#### The input
- - - -
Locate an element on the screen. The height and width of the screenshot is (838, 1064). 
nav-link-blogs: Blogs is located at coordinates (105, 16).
- - - -
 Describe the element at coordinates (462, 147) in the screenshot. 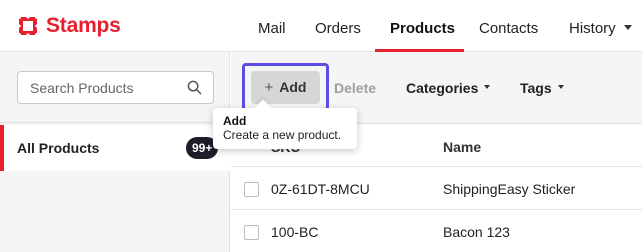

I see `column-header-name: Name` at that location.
- - - -
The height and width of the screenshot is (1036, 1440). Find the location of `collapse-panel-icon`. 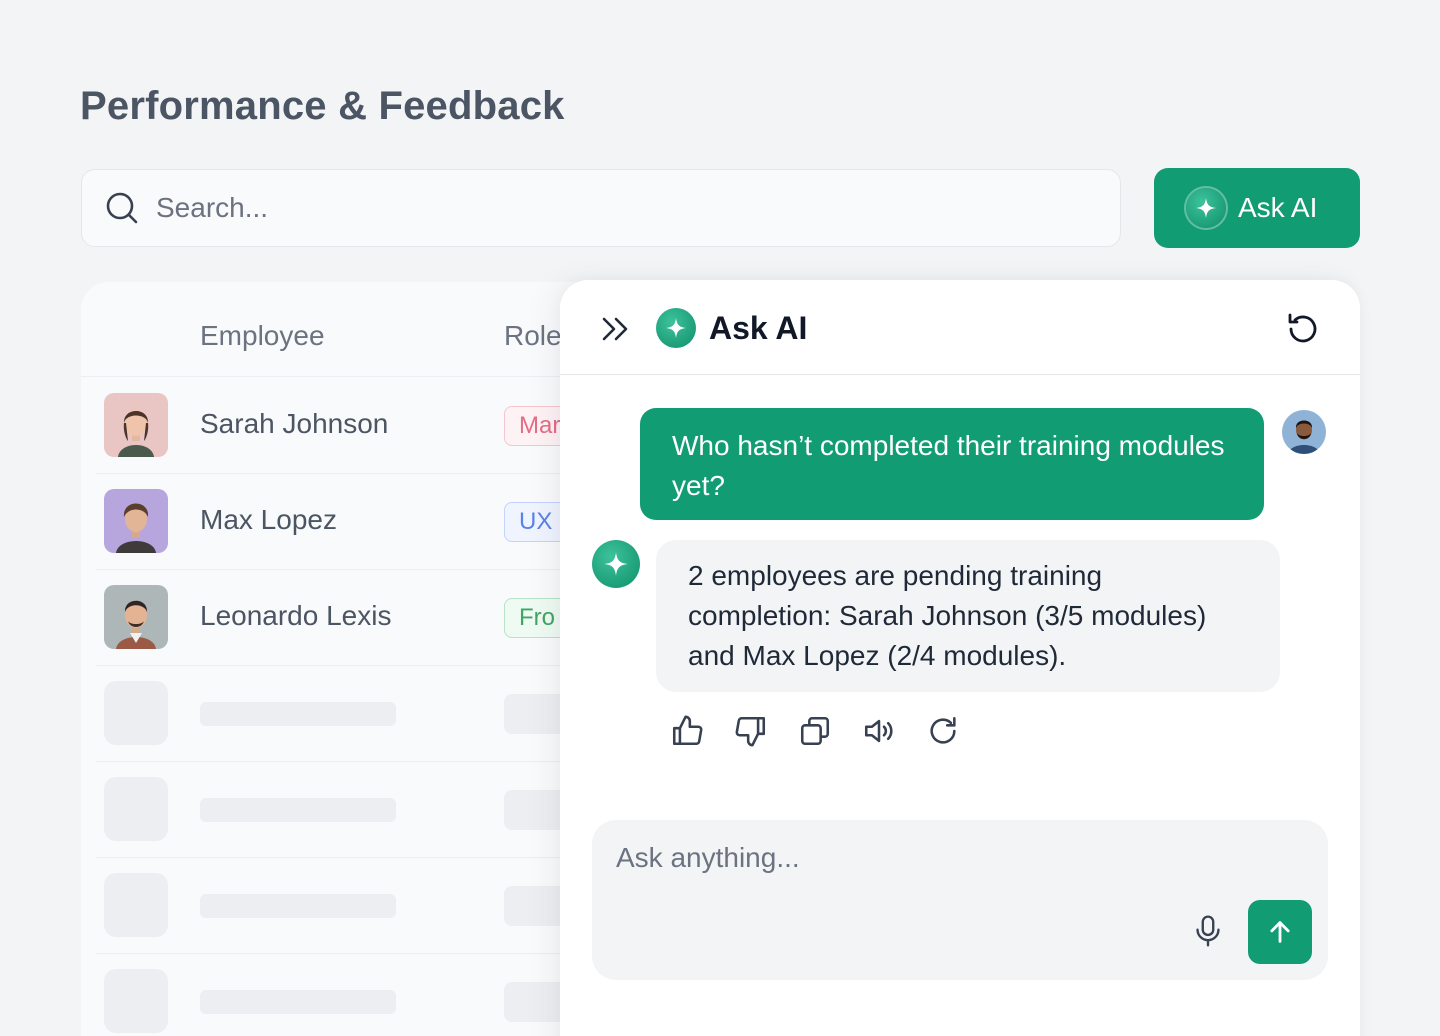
- - - -
#### Work instructions
Output the part of the listing that opens with the line containing "Locate an element" and closes with the line containing "nav-link-blogs: Blogs is", with both of those lines included and everything reproduced verbatim.

#### Answer to this exercise
Locate an element on the screen. The height and width of the screenshot is (838, 1064). 
nav-link-blogs: Blogs is located at coordinates (105, 16).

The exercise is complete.